### THE PROBLEM
Please render the records below as a numbered list, one line per item, with any blank lines left out.

_____

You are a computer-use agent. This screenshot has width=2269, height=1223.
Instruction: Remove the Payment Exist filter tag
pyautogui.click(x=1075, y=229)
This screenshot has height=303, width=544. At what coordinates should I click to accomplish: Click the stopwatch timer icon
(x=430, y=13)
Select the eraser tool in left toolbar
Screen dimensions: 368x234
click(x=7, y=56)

_____

### OUTPUT FOR THIS EXERCISE
1. You are a computer-use agent. This screenshot has width=2269, height=1223.
2. Instruction: Remove the Payment Exist filter tag
3. pyautogui.click(x=1075, y=229)
4. This screenshot has height=303, width=544. At what coordinates should I click to accomplish: Click the stopwatch timer icon
5. (x=430, y=13)
6. Select the eraser tool in left toolbar
7. Screen dimensions: 368x234
8. click(x=7, y=56)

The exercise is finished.